◆ READING TEXT ◆
━━━━━━━━━━

So, a Gaussian measure for a translated set is the measure for the original set, multiplied by an extra factor to perform the “change of variable”. That extra factor is called the Radon-Nikodym derivative because it expresses how a measure changes when another changes. In this case, we will denote it as the one that transforms the centered Gaussian measure into the \(h\)-Translated Gaussian measure, symbolized as \(\frac{\partial(T_h)_*(\gamma)}{d\gamma}(x)\)

Now, let’s point out once again that, if there’s a space \(E\) and a measure \(\mu\) that’s locally finite and equivalent to itself after any translation “change of variables”, then either \(E\) is finite-dimensional, as shown above, or \(\mu\) is the trivial measure \(\mu(A) = 0,\, \forall A\). We can also already see from the expression above that if \(h\) is infinite-dimensional then there’s the potential to make this integral tend to infinity. Fortunately for us, we can sidestep this by only expecting equivalence under some translations, namely translations that are elements of a Cameron-Martin space, also called Cameron-Martin directions.

We start from an infinite-dimensional space \(H\), our Cameron-Martin space. We will have \(h \in H\), with a mapping \(i(h):H\rightarrow E\), and \(i(H) \subseteq E\). These \(i(H)\) will be our Cameron-Martin directions. We will impose additional restrictions on \(h\). For starters, and based on the Radon-Nikodym derivative we see above, we need at least \(\|h\|^2_H < \infty\). Then, we need to decide what \(\langle h, x \rangle\) even means and what to do with it. In fact, this isn’t a true inner product because \(h \in H\) and \(x \in E\) (remember, the whole point of \(H\) is to reduce the space!). In short, what’s going on with that fake inner product is that there’s a mapping for every \(h\) to a function in the space of functions \(I(h): H \rightarrow L^2\), and \(I(h)(x)\) is what will count as the “inner product” \(\langle h, x \rangle^\sim\). 3

Example of a Cameron-Martin space

All of the above is pretty arid, so let’s take a look at one example of a infinite-dimensional space and its corresponding Cameron-Martin space. I won’t try to explain how this space was obtained, there’s a lengthy derivation in Alessandra Lunardi (2015) .

Infinite sequences

Recall the space of infinite sequences? It’s an infinite-dimensional space and we denoted it \(\mathbb{R}^{\mathbb{N}}:=\mathbb{R}^{\infty}\), with countable cardinality. Now, let’s consider the space of sequences that vanish at infinity, with the exotic symbol \(\mathbb{R}_c^{\infty}\) and its elements will have the even more exotic symbol \(\xi\in\mathbb{R}_c^{\infty}\) . So, by definition, we know \(\lim_{k\rightarrow \infty}\xi_k = 0\).

━━━━━━━━━━

◆ DATA SECTION ◆
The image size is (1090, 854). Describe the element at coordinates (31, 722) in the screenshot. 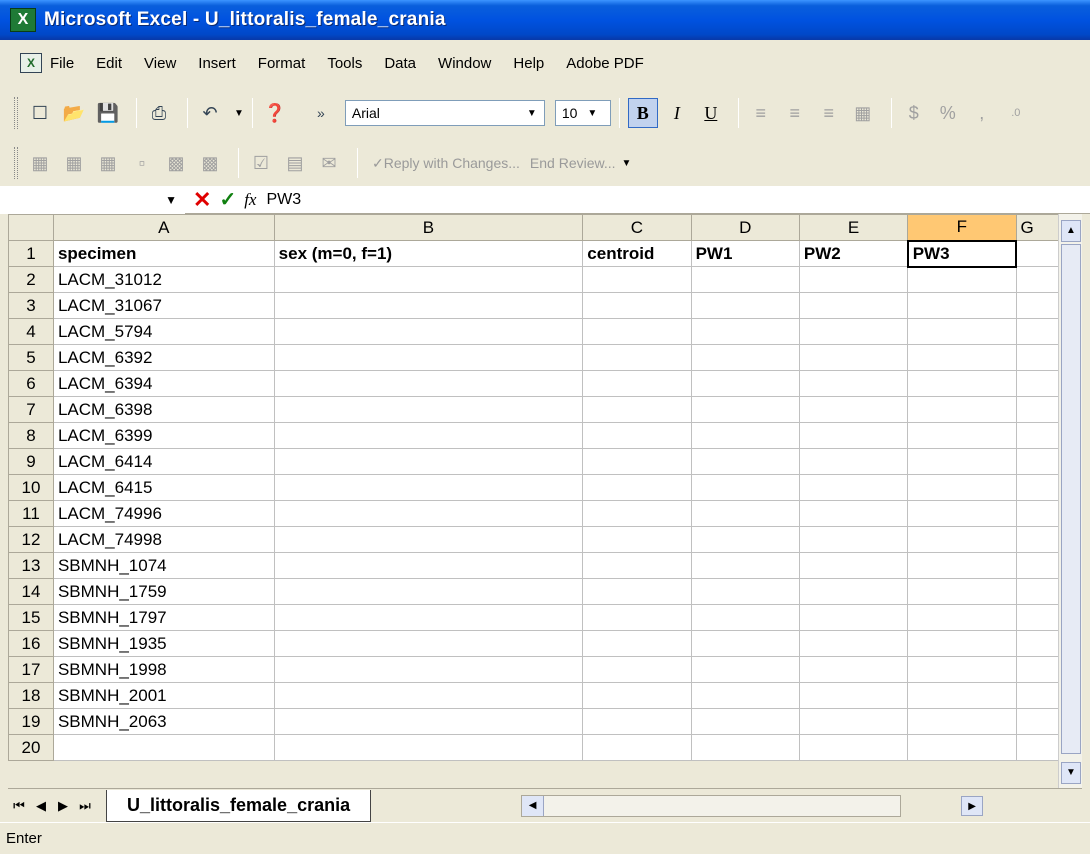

━━━━━━━━━━

◆ TASK TO CARRY OUT ◆
From the text on Gaussian measures, copy word for word the passage that begins with the words "All of the above" and ends after the words "Lunardi (2015) .".

◆ RESPONSE TO THIS TASK ◆
All of the above is pretty arid, so let’s take a look at one example of a infinite-dimensional space and its corresponding Cameron-Martin space. I won’t try to explain how this space was obtained, there’s a lengthy derivation in Alessandra Lunardi (2015) .